◆ Prompt ◆
Reproduce every record exactly as given.

◆ ◆ ◆ ◆ ◆

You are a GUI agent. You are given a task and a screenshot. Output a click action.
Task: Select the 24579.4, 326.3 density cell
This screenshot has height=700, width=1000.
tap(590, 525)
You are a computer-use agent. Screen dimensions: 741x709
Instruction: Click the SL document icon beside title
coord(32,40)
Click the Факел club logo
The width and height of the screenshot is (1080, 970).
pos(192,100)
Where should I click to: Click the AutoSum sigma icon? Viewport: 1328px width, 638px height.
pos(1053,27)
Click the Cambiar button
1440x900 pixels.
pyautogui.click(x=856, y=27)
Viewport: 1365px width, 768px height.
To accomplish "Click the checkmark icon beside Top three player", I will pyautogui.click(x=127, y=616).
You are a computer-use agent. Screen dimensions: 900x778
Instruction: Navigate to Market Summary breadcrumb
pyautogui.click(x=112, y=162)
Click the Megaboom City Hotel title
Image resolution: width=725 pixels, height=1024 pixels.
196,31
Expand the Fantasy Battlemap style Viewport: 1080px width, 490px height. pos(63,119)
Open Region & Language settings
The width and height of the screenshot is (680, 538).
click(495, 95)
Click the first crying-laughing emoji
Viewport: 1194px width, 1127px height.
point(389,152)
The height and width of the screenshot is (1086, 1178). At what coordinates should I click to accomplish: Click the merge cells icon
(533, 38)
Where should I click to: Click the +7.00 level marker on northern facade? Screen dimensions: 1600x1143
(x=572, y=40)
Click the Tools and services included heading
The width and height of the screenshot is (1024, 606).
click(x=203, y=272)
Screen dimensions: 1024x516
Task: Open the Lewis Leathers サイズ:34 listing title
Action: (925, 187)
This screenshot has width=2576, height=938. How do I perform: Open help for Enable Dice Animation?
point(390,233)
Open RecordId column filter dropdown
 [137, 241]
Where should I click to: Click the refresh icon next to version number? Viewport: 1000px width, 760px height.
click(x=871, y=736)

◆ ◆ ◆ ◆ ◆

◆ Answer to the problem ◆
You are a GUI agent. You are given a task and a screenshot. Output a click action.
Task: Select the 24579.4, 326.3 density cell
This screenshot has height=700, width=1000.
tap(590, 525)
You are a computer-use agent. Screen dimensions: 741x709
Instruction: Click the SL document icon beside title
coord(32,40)
Click the Факел club logo
The width and height of the screenshot is (1080, 970).
pos(192,100)
Where should I click to: Click the AutoSum sigma icon? Viewport: 1328px width, 638px height.
pos(1053,27)
Click the Cambiar button
1440x900 pixels.
pyautogui.click(x=856, y=27)
Viewport: 1365px width, 768px height.
To accomplish "Click the checkmark icon beside Top three player", I will pyautogui.click(x=127, y=616).
You are a computer-use agent. Screen dimensions: 900x778
Instruction: Navigate to Market Summary breadcrumb
pyautogui.click(x=112, y=162)
Click the Megaboom City Hotel title
Image resolution: width=725 pixels, height=1024 pixels.
196,31
Expand the Fantasy Battlemap style Viewport: 1080px width, 490px height. pos(63,119)
Open Region & Language settings
The width and height of the screenshot is (680, 538).
click(495, 95)
Click the first crying-laughing emoji
Viewport: 1194px width, 1127px height.
point(389,152)
The height and width of the screenshot is (1086, 1178). At what coordinates should I click to accomplish: Click the merge cells icon
(533, 38)
Where should I click to: Click the +7.00 level marker on northern facade? Screen dimensions: 1600x1143
(x=572, y=40)
Click the Tools and services included heading
The width and height of the screenshot is (1024, 606).
click(x=203, y=272)
Screen dimensions: 1024x516
Task: Open the Lewis Leathers サイズ:34 listing title
Action: (925, 187)
This screenshot has width=2576, height=938. How do I perform: Open help for Enable Dice Animation?
point(390,233)
Open RecordId column filter dropdown
 [137, 241]
Where should I click to: Click the refresh icon next to version number? Viewport: 1000px width, 760px height.
click(x=871, y=736)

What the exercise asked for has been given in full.